In a major victory for criminal justice reform and the rights of youthful offenders, the Rhode Island Supreme Court today ruled that Mario Monteiro and other similarly situated teenagers and young adults are eligible for parole consideration for release to the community after serving twenty years. The ruling was issued in cases filed by the ACLU of RI last year after the State took the position that a 2021 statute enacted by the General Assembly designed to give young offenders serving lengthy sentences a chance for early release on parole, and which was overtly intended to help Monteiro, did not apply to him or the others. Instead, the state had argued that in Monteiro’s case, he had to serve an additional 15 years in prison until parole eligibility. In a 4-1 decision, the state Supreme Court forcefully rejected the State’s position.
The statute, often referred to as “Mario’s Law” based on Monteiro’s case, provides that “any person sentenced for any offense prior to his or her twenty-second birthday” is eligible for parole after serving 20 years. The law was passed in recognition of the fact that, as the U.S. Supreme Court has noted, “even when they commit terrible crimes,” juveniles lack the culpability of adults due to their immaturity and underdeveloped sense of responsibility and should therefore be given a second chance. Monteiro is 40-years-old and has been incarcerated his entire adult life after being sentenced to two life sentences for a murder he committed when he was 17 years old.
Despite the clear language of the statute, the Department of Corrections, the Attorney General and, by acquiescence, the Parole Board all took the position that the statute did not apply to people like Monteiro who are serving more than one sentence and that Monteiro, who had already served more than 20 years in prison, should be required to serve another fifteen years before he could be considered for parole.

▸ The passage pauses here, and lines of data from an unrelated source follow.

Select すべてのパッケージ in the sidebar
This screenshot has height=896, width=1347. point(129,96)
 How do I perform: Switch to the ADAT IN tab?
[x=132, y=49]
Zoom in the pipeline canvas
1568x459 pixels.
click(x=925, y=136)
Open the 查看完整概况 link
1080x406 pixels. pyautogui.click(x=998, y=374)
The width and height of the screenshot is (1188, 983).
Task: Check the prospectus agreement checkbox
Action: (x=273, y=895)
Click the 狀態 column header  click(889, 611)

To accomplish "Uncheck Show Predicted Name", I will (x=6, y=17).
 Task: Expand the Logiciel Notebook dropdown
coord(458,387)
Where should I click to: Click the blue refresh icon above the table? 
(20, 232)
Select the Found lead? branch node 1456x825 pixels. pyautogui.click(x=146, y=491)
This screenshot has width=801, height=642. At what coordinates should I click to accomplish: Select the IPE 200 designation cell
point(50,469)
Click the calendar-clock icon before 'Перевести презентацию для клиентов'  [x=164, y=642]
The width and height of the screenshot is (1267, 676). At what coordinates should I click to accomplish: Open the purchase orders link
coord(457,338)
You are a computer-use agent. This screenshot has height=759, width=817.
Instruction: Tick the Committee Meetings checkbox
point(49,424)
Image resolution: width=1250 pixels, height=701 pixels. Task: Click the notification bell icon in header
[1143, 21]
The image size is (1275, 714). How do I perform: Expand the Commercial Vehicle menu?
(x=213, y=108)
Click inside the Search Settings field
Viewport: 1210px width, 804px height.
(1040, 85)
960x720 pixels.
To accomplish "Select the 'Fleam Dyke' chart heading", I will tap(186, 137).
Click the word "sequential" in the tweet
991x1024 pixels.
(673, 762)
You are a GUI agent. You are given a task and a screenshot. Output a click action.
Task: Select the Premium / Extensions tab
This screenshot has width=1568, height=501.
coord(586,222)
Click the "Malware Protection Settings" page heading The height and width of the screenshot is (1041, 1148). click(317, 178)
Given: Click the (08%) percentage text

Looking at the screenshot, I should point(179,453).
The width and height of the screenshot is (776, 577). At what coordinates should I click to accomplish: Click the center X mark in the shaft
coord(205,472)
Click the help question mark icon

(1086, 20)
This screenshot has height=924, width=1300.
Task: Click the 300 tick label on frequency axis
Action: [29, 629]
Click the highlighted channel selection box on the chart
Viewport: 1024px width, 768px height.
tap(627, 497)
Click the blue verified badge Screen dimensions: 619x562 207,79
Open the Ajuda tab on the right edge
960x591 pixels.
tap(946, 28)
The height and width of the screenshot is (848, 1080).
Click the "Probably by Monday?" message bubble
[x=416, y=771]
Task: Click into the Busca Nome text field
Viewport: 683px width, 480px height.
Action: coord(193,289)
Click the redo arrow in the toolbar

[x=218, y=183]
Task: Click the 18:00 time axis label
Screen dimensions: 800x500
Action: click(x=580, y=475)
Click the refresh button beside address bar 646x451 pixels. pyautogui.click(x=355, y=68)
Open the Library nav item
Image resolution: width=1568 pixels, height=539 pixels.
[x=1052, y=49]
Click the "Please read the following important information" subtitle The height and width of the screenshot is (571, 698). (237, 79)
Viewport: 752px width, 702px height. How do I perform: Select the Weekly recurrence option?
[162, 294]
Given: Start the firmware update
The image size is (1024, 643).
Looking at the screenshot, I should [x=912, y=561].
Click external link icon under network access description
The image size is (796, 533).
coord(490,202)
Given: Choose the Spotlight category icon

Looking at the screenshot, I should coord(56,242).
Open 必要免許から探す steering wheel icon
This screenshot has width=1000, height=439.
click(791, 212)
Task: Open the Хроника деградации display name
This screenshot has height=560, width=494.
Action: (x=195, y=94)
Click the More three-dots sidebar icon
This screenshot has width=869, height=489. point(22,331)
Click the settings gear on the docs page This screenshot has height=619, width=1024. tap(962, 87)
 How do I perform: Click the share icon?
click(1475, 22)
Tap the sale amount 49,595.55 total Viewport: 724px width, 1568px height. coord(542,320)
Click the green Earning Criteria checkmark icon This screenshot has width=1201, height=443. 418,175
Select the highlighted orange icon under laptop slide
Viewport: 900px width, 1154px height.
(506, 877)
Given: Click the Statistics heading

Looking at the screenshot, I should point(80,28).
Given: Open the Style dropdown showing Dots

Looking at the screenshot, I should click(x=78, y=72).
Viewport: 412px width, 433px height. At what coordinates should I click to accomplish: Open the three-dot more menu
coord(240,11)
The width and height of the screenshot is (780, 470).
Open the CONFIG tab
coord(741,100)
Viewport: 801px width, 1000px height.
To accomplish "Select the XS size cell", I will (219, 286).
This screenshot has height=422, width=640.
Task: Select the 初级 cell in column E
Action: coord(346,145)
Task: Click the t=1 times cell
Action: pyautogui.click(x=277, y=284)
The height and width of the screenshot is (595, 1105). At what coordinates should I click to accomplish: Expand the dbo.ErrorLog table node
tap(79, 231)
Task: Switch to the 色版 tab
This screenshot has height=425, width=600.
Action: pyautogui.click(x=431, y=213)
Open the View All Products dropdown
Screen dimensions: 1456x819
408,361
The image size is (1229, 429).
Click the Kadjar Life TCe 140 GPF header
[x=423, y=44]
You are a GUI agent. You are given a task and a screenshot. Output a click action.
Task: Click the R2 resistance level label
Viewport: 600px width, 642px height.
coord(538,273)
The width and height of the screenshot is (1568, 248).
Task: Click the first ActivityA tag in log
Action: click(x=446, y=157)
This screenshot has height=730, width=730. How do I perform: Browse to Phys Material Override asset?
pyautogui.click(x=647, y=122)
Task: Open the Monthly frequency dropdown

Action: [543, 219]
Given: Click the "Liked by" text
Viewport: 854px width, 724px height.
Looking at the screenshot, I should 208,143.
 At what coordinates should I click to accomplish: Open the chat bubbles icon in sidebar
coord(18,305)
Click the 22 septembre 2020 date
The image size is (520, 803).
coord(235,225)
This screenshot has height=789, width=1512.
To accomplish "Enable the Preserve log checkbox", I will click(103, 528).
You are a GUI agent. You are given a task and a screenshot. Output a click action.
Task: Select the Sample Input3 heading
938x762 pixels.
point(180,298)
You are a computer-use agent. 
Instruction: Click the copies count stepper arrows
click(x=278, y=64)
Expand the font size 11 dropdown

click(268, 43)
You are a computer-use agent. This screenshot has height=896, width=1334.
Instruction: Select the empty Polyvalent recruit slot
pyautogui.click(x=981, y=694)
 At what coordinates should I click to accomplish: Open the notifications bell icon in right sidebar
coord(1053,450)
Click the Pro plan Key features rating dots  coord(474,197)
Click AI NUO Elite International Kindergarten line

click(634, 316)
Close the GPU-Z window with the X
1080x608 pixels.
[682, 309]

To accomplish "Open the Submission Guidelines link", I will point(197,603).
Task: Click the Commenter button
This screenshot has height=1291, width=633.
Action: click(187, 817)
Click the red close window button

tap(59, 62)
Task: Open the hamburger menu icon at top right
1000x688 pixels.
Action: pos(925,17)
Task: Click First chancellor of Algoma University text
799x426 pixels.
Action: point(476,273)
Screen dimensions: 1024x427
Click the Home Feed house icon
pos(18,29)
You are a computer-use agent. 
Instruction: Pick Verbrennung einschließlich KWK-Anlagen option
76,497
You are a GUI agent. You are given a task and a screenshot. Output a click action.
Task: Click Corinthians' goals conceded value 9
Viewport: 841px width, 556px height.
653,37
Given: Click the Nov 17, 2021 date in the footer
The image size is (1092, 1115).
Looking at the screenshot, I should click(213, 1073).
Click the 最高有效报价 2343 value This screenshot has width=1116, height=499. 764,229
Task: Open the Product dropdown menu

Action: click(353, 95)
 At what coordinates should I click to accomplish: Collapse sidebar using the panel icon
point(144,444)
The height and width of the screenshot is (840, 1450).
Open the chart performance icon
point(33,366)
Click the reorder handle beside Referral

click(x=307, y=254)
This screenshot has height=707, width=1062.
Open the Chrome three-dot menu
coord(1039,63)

The ACLU argued that this position would effectively operate to nullify the statute’s terms and defeat its purpose since most people presently serving a life sentence were already eligible for parole after 20 years without the passage of Mario’s Law.
The Rhode Island Supreme Court today agreed, noting that under the state’s interpretation of the statute, the law would be of no help to any person until at least the year 2035. As a result of the court’s decision, Monteiro will be sent back before the parole board for consideration of possible release. The court decision also applies to other youthful offenders with similar situations to Monteiro in terms of their sentences.
The appeal was handled by ACLU of Rhode Island cooperating attorneys Lynette Labinger, Lisa Holley, and Sonja Deyoe. Attorney Deyoe said today, “We are very pleased with the Court’s decision. The science supports the position that juveniles and young adults do not have the same impulse control that adults do. Accordingly, if they can prove they are rehabilitated, it makes sense to parole these now adult men and women to the community.”
Attorney Holley added: “We are very pleased that the Rhode Island Supreme Court, in a comprehensive and well-reasoned opinion, determined that ‘Mario’s Law’ does in fact apply to youthful offenders serving multiple sentences, and that the Court acknowledged the science-based principles that juvenile offender characteristics of impulsivity, recklessness and immaturity should be considered to differentiate them from adults. Our clients have satisfied the Parole Board that they have been rehabilitated and as such, we look forward to their success on parole.”